Anochece antes de las seis, pero aún quedan veinte días para que toquemos fondo con el solsticio de invierno. El día entero ha sido oscuro, húmedo, pastoso, con el cielo anubarrado y el jardín hecho un lodazal. Las últimas dos noches ha estado lloviendo y los pronósticos apuntan a que tardará en despejar. Cien kilómetros al este, en la costa, está descargando la segunda o tercera gota fría de lo que llevamos de otoño, pero aquí el cambio climático nos anglifica con días lóbregos y tranquilos.
Casi no se mueve el aire y, si llueve, no hiela, de modo que algunas plantas han recuperado el poco lustre que les quedaba. Las hojas caídas, en cambio, han perdido ya todo el color, les queda un tono céreo, arenoso; perecen enrollarse como caracolas, las nervaduras asoman blancas como los huesos, los albentia ossa de Tácito, los esqueletos que sobresalían en el yermo donde se librara una batalla, que aquí asoman entre la hierba. Podemos observas los cambios de tono de las hojas cuando, aun perdiendo la clorofila, siguen estando vivas, pero la muerte es rápida, una palidez exangüe, uniforme, se apodera de ellas, muchas están en los días en los que tocarlas es quebrarlas, desmenuzarlas. Pulvis es…

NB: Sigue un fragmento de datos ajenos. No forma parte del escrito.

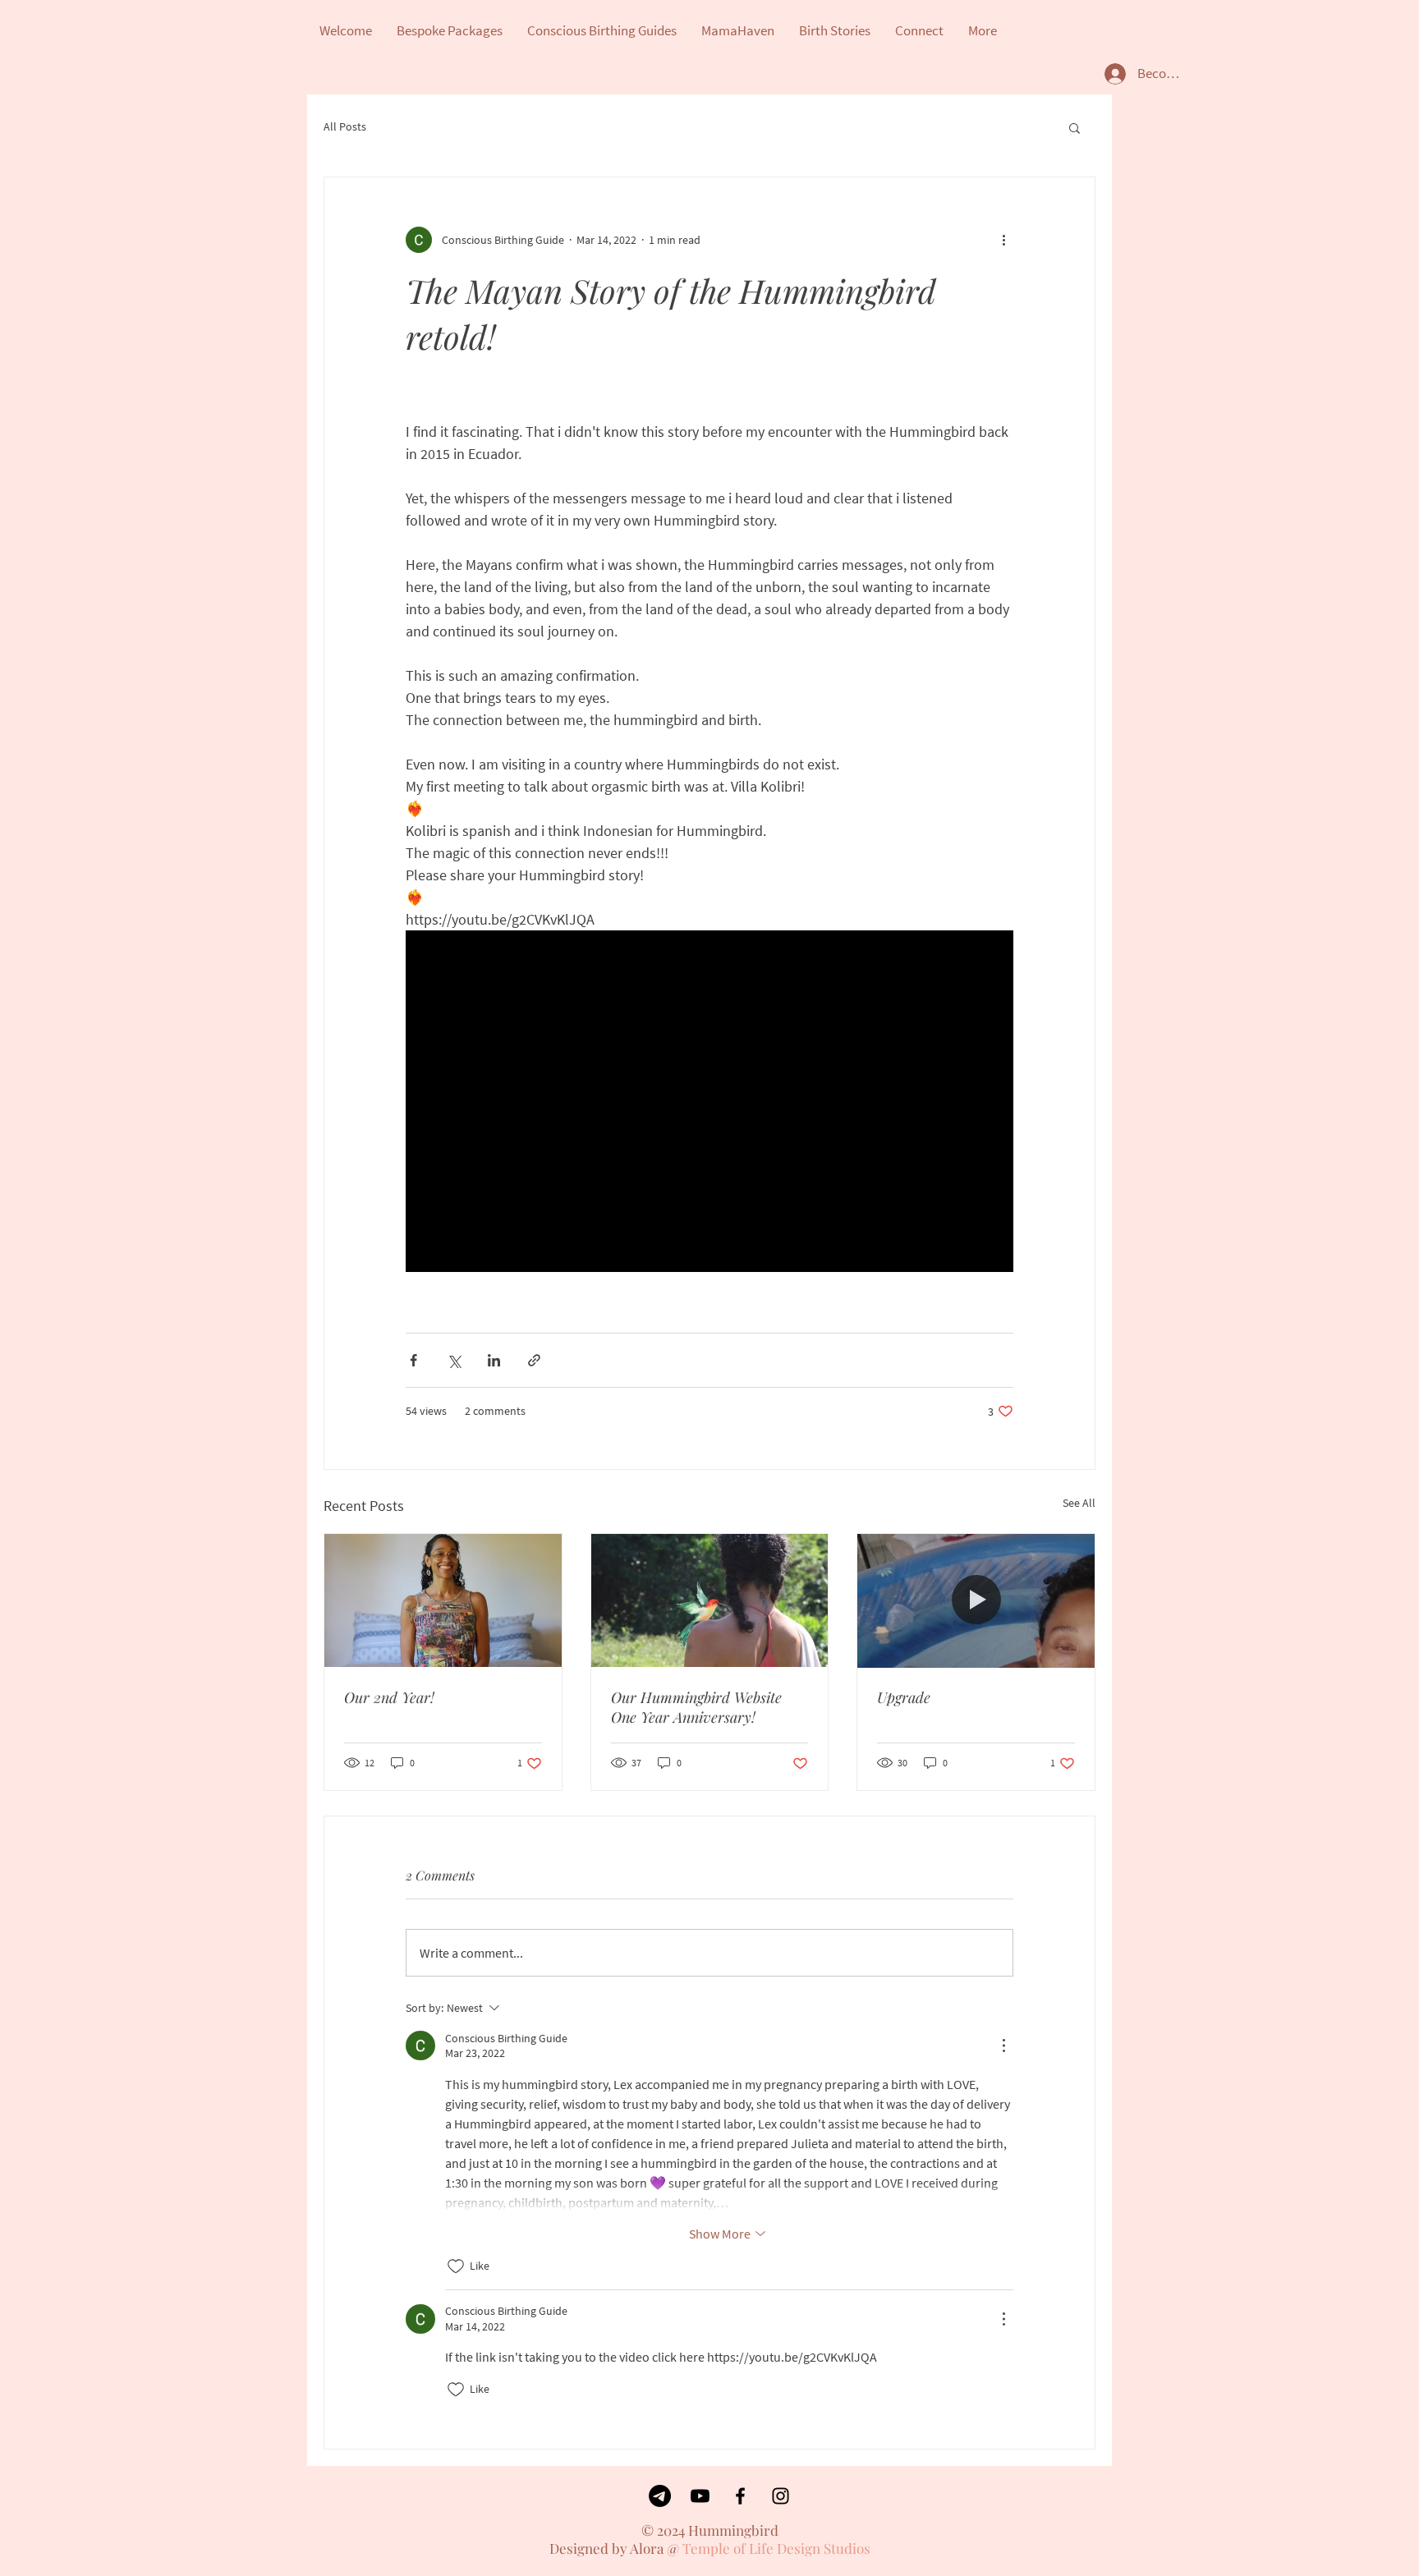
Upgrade (903, 1697)
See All (1079, 1502)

Y sin embargo, curiosidades de la retina, es este castaño muy claro, casi piedra, este beis sin vida el que primero identificaríamos con un color zen, neutro y sosegado. Nos abriga y reconforta en la pared lo que visto en una hoja nos recuerda la palidez de la muerte. Al mismo tiempo, cualquiera de los otros tonos que tuvo cuando dejó de ser verde (incluso ese naranja hindú de unas cuantas hojas que cuelgan todavía del cerezo) nos parecerían excesivos en nuestro cuarto de estudio. Fuera de la hoja son demasiado excitantes, y es difícil soportarlos mucho tiempo en la misma habitación. Nos sosiega lo inerte, nos abriga lo yermo, como si detrás de la pared no nos estuviésemos perdiendo nada.
Una vez hubo que pintar un tabique de un muro que habían lucido con cemento blanco y arena. Buscábamos un color para tapar ese gris amarillento, de arcilla seca, y buceamos en los catálogos de Benjamin Moore para encontrar un color de sábado por la mañana con el café y un periódico, mientras afuera llueve. Cuando me aparté un par de metros para ver cómo quedaban los brochazos, casi no pude distinguirlos del cemento.